J'avais entendu l'auteur parler de son roman à la radio et je m'étais dit que ce livre devait être sympa. Quand j'ai vu qu'il était disponible à la médiathèque, je l'ai pris sans hésiter.


Je ne vais pas dire que j'ai été super emballée à sa lecture. J'ai même eu un peu de mal à entrer dans l'histoire. En fait, jusqu'à ce que les chemins d'Antoine et de L se croisent, je ne parvenais pas à vraiment m'intéresser à ce qui était raconté. Je ne voyais pas bien où la vie de ces deux personnes allait nous mener. Et puis peut-être parce qu'il y était question d'évènements extrêmement récents - et qui en même temps ont été complétement balayés ces derniers mois par le covid, le confinement, et le grand chamboulement qui en a résulté – je ne parvenais pas à m'intéresser à ce qui était présenté comme un grand mouvement qui allait changer la société "les gilets jaunes". Remarquez, peut-être aurais-je le même sentiment dans ans quand je lirai un livre se déroulant durant le coronavirus, et je me dirais que cette période n'avait rien de si exceptionnelle!


 

Bref, j'ai un peu lutté pour poursuivre ma lecture. Je trouvais que les deux héros étaient désabusés, et portaient un regard plutôt négatif sur la société, alors que j'avais envie d'un peu d'ondes positives. Sûrement pas le bon livre au bon moment pour moi.

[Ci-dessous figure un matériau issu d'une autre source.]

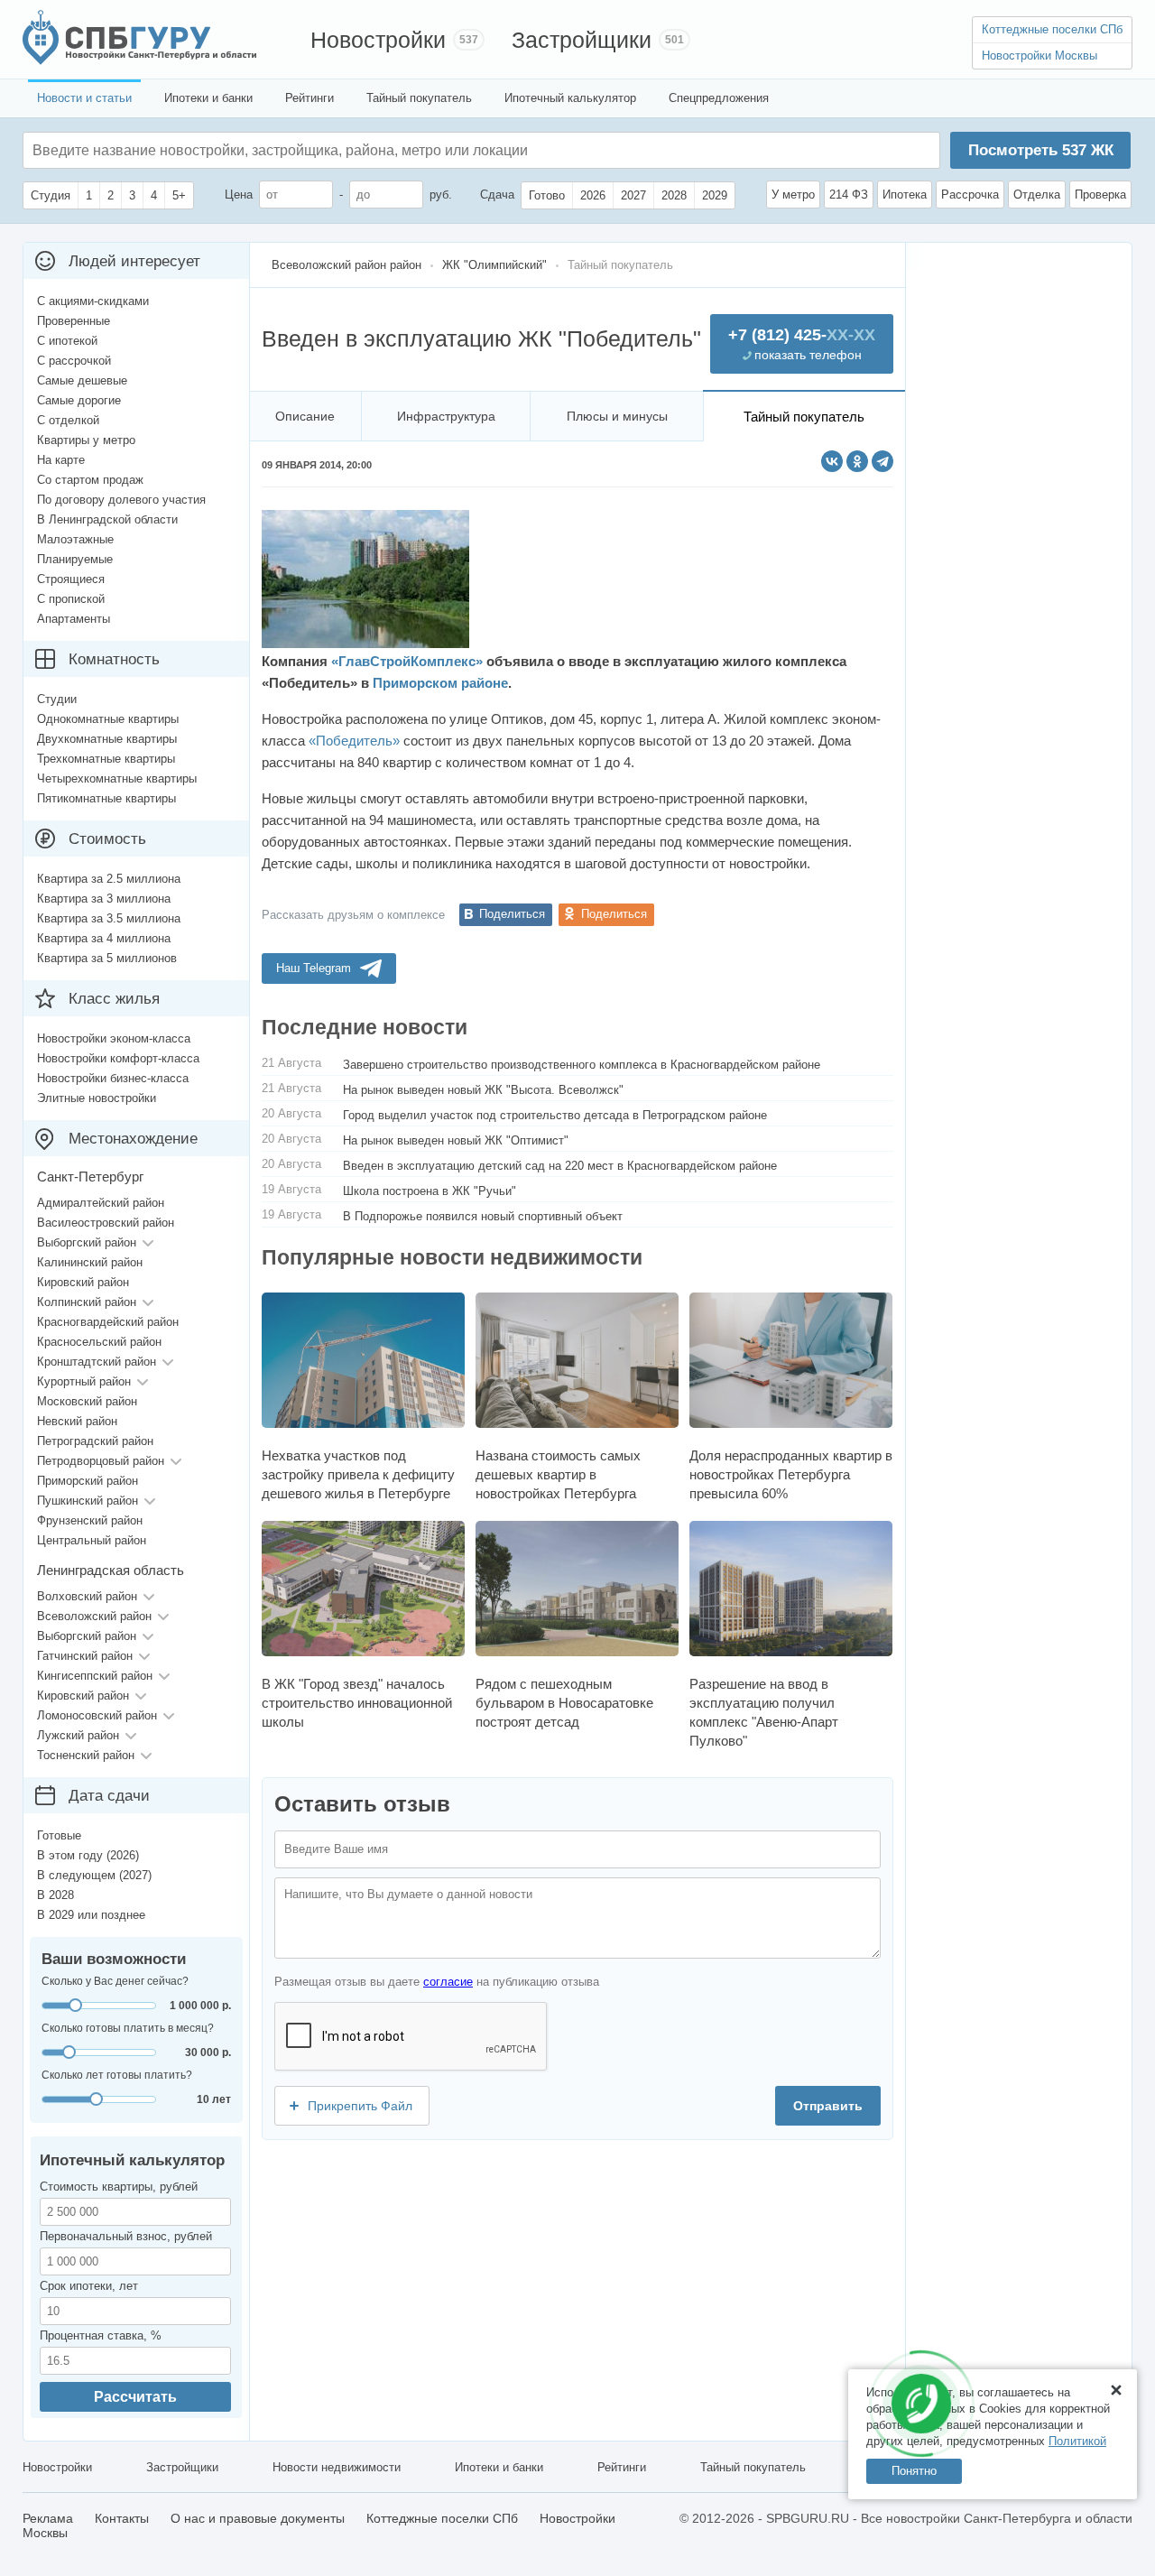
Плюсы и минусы (617, 416)
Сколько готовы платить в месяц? (128, 2028)
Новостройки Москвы (1039, 55)
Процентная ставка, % (101, 2335)
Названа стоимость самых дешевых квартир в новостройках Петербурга (558, 1474)
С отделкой (68, 420)
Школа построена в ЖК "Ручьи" (429, 1191)
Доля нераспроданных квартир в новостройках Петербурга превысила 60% (790, 1474)
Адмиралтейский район (100, 1202)
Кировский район (83, 1282)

Une fois que j'ai dépassé tous ces ressentis et que j'ai poursuivi ma lecture, après quelques chapitres quand l'intrigue s'est mise en place, j'ai pris plus de plaisir à lire.


Je pense au final que c'est un bon livre. Il est très bien écrit et on sent que l'auteur maitrise son sujet, surtout au niveau de la sphère informatique. Mais un peu trop terre à terre sûrement pour moi. Un peu l'impression de regarder le JT ou la vie de mon voisin. Pas hyper passionnant ni dépaysant.

Ce qui tombe bien c'est que j'ai commencé un nouveau roman qui lui n'a rien de terre à terre! Vous découvrirez cela dans un autre post!